Activity. Filter the listing below down to the lines containing the word "dropdown".

Exercise data.

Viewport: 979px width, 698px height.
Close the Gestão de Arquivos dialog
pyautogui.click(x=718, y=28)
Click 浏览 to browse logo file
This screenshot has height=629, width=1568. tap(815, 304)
---
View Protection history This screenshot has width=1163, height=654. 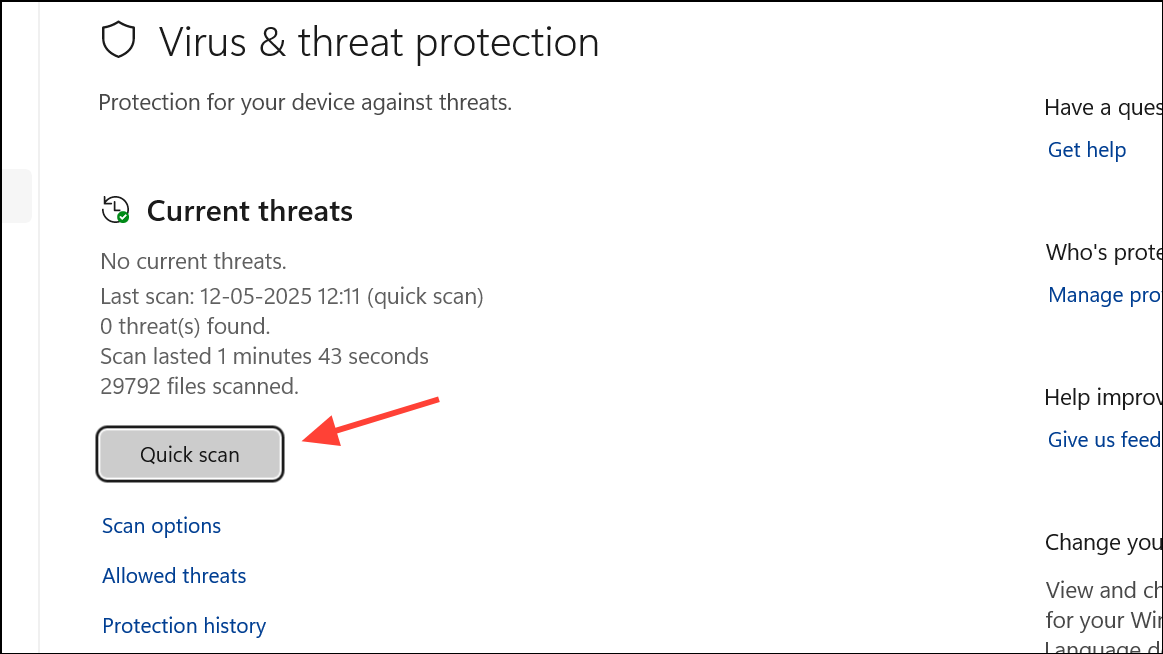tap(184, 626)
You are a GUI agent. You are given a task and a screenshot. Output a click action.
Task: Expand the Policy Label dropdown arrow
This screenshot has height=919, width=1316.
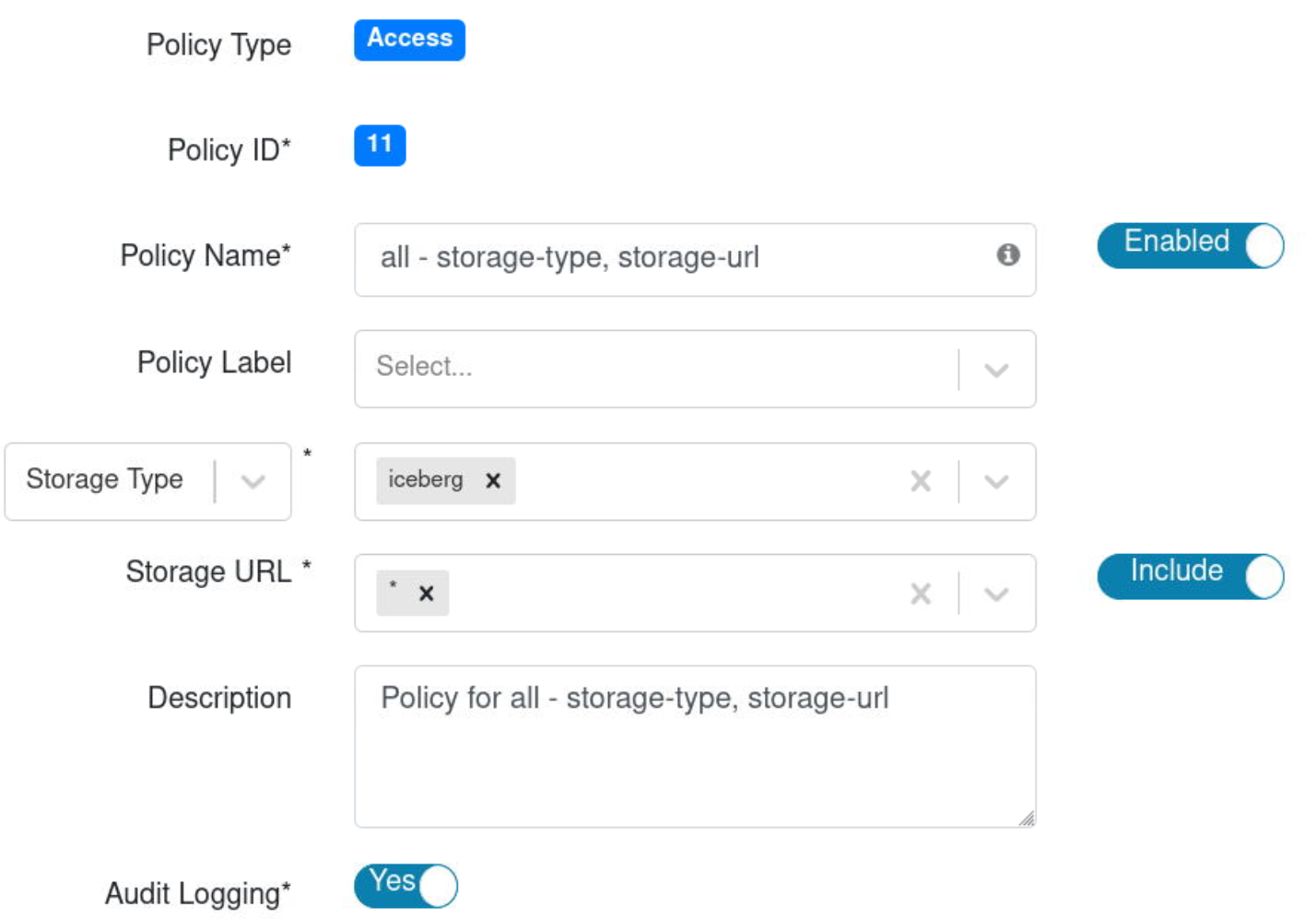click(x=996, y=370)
==
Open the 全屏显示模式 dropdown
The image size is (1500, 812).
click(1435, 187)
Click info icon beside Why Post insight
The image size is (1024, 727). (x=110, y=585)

Answer for the task.
Task: Expand the Policy Label dropdown arrow
Open the 全屏显示模式 dropdown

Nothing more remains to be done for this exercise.